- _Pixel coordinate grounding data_
--------------------

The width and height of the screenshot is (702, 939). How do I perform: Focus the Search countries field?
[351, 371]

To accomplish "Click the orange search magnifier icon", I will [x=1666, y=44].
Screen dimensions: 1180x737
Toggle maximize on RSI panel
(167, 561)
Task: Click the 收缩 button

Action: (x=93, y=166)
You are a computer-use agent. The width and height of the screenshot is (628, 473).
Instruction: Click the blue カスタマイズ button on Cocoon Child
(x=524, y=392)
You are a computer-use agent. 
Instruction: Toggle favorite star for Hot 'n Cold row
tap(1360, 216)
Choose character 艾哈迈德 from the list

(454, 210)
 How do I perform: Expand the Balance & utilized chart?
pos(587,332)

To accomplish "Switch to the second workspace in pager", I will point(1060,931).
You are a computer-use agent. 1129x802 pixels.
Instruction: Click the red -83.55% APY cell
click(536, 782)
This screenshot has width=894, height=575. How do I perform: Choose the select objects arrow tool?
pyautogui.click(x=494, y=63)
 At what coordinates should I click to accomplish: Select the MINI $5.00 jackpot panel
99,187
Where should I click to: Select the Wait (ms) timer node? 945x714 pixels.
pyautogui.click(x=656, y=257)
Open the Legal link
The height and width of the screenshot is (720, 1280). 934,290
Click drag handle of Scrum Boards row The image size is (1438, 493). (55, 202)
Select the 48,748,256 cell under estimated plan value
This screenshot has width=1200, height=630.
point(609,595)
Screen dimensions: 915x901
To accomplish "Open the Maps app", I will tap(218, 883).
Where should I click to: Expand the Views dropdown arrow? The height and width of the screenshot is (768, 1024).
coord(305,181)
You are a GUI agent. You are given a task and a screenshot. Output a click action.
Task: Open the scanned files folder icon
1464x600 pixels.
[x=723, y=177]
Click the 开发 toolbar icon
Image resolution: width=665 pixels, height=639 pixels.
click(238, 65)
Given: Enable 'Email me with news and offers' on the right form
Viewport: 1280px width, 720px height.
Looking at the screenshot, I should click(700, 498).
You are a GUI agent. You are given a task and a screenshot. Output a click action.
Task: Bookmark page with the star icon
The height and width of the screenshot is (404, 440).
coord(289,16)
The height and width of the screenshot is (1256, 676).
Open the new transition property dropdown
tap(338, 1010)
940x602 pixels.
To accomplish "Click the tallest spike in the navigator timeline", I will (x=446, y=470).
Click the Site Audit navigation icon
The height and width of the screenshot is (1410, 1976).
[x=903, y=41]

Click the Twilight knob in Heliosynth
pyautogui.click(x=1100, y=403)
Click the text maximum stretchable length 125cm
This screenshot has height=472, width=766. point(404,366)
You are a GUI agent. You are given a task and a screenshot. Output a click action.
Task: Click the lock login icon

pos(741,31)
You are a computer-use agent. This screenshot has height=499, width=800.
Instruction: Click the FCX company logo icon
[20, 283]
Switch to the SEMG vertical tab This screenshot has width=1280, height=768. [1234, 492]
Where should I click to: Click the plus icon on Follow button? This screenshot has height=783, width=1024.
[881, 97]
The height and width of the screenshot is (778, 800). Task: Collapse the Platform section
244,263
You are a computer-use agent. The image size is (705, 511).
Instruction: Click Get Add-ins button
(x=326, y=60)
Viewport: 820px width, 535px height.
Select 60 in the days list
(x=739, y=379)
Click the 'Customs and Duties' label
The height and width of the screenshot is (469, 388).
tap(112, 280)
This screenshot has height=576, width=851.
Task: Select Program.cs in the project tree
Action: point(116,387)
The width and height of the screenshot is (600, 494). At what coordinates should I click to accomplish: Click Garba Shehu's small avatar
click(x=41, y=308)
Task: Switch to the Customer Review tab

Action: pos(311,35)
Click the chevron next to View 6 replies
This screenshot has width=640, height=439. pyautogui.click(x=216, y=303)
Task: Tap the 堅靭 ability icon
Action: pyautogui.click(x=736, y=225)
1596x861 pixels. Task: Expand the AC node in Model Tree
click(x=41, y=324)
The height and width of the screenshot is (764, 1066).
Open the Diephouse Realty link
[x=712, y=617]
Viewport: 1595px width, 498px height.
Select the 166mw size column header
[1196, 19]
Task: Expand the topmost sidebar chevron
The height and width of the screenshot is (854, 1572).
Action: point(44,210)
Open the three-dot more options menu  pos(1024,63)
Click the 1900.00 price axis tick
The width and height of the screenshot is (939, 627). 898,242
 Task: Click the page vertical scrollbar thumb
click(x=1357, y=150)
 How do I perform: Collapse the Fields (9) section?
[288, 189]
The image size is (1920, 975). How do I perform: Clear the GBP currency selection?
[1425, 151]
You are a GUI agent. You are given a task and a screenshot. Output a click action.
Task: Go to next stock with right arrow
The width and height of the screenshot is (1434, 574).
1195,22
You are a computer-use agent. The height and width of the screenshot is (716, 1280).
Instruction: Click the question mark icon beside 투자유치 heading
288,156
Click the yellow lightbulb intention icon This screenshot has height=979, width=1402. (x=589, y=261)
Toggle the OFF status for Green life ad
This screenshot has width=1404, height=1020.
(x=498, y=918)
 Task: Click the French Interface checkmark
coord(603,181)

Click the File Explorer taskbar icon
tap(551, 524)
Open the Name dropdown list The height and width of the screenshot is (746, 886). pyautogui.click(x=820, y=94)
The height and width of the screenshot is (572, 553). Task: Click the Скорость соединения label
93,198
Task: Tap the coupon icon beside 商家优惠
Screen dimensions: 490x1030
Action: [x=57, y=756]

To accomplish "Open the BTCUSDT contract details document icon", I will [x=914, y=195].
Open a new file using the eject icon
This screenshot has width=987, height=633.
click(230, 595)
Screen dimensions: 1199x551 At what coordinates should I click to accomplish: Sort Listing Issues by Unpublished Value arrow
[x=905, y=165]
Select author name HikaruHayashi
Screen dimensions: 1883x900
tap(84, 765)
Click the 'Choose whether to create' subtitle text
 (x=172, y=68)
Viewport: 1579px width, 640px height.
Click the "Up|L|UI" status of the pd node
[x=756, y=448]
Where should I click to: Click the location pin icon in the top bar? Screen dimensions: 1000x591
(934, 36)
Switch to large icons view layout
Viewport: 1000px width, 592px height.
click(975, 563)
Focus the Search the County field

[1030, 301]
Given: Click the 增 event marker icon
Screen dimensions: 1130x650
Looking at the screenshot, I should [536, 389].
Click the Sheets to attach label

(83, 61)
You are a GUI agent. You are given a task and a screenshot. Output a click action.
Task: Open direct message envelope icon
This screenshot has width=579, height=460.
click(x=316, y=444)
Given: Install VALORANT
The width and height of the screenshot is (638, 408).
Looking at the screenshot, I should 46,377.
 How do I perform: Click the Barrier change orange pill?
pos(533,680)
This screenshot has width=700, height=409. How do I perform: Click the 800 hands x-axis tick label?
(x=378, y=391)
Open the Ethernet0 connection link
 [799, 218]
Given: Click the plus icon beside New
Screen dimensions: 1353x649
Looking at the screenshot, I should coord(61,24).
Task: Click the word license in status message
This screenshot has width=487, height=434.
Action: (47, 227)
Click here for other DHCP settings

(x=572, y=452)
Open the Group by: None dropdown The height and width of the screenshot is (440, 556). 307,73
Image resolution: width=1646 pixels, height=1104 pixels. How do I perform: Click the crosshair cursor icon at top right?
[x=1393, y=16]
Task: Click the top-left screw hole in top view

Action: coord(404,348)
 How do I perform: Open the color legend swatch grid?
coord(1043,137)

--------------------

- _TO DO_
Could you return all lines from the data above that contain the string "message"?

- _OUTPUT FOR THIS TASK_
Task: Open direct message envelope icon
Task: Click the word license in status message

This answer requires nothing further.